Les opposants au G7 à Biarritz se mobilisent déjà. — IROZ GAIZKA / AFP

Environ un millier d’opposants au sommet du G7, qui doit se tenir du 24 au 26 août à Biarritz, ont manifesté samedi dans la station balnéaire basque, première mobilisation « test » en vue du contre-sommet prévu quelques jours avant le G7, à la frontière franco-espagnole. En cette veille de 14 juillet, les manifestants d’associations altermondialistes, écologistes, de partis politiques, syndicats et collectifs divers, ont défilé dans le calme sous les yeux de touristes et commerçants, à travers le centre-ville, en bord de plage.

Scandant des slogans tels « Anticapitaliste », « Ez, ez, ez, G7 ez ! » (Non, non, non, non au G7, en français) ou « Police partout, justice nulle part ! », les manifestants sont ainsi passés devant les sites du futur sommet : le casino Bellevue, le casino municipal et le luxueux Hôtel du Palais. Là, des portraits des chefs d’Etats invités en août ont été la cible de jets d’oeufs remplis de peinture.

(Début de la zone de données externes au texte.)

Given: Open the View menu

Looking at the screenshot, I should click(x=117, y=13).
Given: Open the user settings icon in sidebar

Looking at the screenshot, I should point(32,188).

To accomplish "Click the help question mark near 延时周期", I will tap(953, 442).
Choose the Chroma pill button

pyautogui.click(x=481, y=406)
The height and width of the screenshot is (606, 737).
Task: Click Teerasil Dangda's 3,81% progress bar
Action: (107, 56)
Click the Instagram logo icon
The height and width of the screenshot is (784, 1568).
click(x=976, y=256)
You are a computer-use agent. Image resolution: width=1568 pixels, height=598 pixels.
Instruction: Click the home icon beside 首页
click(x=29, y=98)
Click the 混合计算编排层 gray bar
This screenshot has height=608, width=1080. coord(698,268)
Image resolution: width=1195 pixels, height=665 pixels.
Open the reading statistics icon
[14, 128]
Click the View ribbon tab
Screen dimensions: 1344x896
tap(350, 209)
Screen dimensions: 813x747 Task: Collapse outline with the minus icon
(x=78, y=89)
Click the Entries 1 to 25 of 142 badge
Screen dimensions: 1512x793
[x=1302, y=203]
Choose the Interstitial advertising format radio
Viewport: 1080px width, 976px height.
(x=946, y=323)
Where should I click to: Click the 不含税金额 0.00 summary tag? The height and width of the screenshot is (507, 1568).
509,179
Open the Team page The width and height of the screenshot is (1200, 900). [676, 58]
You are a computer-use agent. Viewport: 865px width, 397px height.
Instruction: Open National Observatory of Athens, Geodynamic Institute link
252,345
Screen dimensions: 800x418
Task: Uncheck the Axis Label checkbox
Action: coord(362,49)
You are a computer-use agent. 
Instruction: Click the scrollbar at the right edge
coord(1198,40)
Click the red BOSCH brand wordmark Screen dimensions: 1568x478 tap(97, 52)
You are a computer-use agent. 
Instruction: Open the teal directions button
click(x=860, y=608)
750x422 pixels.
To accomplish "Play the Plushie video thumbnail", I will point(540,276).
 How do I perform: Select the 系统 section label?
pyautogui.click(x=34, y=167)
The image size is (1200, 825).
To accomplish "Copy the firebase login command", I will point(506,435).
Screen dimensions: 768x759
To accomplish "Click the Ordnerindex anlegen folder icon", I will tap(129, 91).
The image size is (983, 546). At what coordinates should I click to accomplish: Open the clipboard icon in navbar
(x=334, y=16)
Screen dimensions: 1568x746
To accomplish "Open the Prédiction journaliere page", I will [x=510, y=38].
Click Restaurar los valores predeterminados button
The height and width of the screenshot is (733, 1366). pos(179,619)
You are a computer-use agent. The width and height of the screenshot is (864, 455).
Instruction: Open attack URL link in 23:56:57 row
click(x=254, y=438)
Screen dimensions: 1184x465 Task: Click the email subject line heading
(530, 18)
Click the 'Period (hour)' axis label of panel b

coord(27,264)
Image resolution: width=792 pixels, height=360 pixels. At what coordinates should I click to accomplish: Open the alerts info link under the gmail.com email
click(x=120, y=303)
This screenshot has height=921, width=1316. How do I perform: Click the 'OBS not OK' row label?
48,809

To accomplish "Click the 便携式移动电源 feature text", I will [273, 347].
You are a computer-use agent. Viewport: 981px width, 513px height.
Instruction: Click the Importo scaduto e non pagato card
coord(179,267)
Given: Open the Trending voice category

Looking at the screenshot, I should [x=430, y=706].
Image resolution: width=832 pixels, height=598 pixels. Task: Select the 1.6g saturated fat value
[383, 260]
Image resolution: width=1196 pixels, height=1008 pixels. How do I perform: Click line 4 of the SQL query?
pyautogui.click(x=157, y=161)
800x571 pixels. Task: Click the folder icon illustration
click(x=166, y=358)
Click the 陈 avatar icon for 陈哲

Un contre sommet, fin août

« Cette manifestation était comme un test en plein juillet et on est content de la mobilisation et de l’écoute des gens rencontrés sur les trottoirs, ou près de la plage. On a réussi à regrouper des sensibilités multiples, ce qui prouve que l’urgence climatique et sociale est réelle », a estimé Martine Mailfert, membre du groupe Ensemble Pays basque (gauche) et de La France Insoumise, composantes de la plateforme locale d’opposition au G7 baptisée G7 ez ! (Non au G7 !).

En fin de manifestation, des représentants d’Attac ont organisé un satirique « défilé de miss », baptisées « Fukushima », « Monsanto » ou « Gardane », évoquant des « scandales sanitaires ou écologiques ». Puis des orateurs ont dénoncé un G7 « incarnation de la domination des grandes puissances occidentales », et un sommet « véritable gouffre financier qui va aussi installer un véritable état de siège ». La manifestation se voulait une mise en bouche avant le « contre-sommet » du 19 au 23 août à Hendaye et Irun (Espagne).